The profit engines of Big Tech are being dismantled for kilowatts. Amazon's free cash flow is down 97% this year, with Microsoft, Google, and Meta each down at least 8%, as they pivot from returning cash to shareholders to a $700+ billion capital expenditure sprint on data centers and power contracts.
This isn't just a chip race. According to Chamath Palihapitiya on the All-In podcast, hyperscalers are signing long-term power purchase agreements at more than double the spot rate to lock in supply, morphing into highly leveraged industrial businesses. The strategic bottleneck has shifted from code to the physical grid, with the White House invoking the Defense Production Act to fast-track transformer manufacturing as data center demand is set to double US electricity use by 2030.

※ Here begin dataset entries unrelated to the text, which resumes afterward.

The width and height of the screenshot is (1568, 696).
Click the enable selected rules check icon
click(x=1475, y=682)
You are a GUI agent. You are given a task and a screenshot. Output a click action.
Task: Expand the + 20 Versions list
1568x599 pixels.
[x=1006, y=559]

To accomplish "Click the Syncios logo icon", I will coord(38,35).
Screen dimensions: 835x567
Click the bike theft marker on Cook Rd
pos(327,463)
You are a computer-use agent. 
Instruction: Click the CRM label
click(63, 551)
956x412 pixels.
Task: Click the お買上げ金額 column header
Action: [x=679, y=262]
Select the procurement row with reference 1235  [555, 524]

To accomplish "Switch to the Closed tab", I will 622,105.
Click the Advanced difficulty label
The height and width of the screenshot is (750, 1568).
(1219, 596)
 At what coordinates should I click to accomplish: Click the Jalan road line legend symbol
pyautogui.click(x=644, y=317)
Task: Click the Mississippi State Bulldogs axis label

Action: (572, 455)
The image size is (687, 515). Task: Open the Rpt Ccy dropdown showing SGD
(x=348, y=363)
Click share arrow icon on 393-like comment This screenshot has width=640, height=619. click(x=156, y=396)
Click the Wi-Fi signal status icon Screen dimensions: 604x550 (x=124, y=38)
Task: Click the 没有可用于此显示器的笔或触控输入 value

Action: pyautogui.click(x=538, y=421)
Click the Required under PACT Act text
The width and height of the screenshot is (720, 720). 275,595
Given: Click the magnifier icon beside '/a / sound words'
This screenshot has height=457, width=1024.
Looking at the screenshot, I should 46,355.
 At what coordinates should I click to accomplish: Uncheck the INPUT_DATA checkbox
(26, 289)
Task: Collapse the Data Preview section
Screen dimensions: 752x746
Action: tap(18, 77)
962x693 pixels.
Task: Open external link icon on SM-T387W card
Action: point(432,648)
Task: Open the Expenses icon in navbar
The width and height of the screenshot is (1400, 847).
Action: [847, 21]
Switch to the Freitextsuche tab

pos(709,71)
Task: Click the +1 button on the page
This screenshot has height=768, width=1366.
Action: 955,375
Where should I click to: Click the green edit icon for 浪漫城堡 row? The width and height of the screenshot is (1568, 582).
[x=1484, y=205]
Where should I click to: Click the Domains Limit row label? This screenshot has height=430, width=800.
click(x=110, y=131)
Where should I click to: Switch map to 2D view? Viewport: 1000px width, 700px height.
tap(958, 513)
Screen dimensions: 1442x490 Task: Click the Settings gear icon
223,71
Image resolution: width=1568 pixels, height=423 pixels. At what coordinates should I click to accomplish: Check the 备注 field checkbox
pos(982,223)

"The asset-light era of software is ending."
- Chamath Palihapitiya, All-In
AI labs are trading their futures for access to this scarce infrastructure. Anthropic has signed $73 billion in combined deals with Google and Amazon, locking in capacity that rivals Microsoft's entire 2024 global data center footprint of about 6 gigawatts. As Nathaniel Whittemore notes on The AI Daily Brief, these are compute-for-equity swaps that bind startups to specific clouds for a decade, securing the gigawatts needed to stay in the race.
Microsoft and OpenAI unwound their exclusive partnership to adapt to this new reality. Microsoft dropped its exclusive sales rights, allowing OpenAI to sell on AWS and Google Cloud, but secured its 27% equity stake and revenue share through 2030. This polyamorous pivot, as Jason Calacanis called it on This Week in Startups, lets Microsoft capitalize on OpenAI's wider growth while hedging its own infrastructure bets.
The demand for AI is not the constraint. Semi Analysis analyst Dylan Patel notes token demand has officially outpaced global compute supply, leading to rationing. Anthropic's Opus 4.7 is currently "compute-gated," and labs are sold out of capacity. This creates a new competitive moat: sheer physical ability to serve tokens. As Ben Horowitz argues on the a16z Show, capital can now bridge technical gaps, making physical bottlenecks - electricity, chips, land - the decisive factors.
"The historical rule that you can't throw money at a software problem to catch up is now false. Capital can accelerate progress."
- Ben Horowitz, The a16z Show
The outcome is a brutal capital race where the hyperscalers, owning the physical stack, extract massive premiums. Google’s new AI-designed TPU chips offer 80% better performance-per-dollar for internal workloads, and the company now controls an estimated 25% of the planet's AI compute. The game is no longer about who has the smartest model, but who controls the factories that produce the tokens.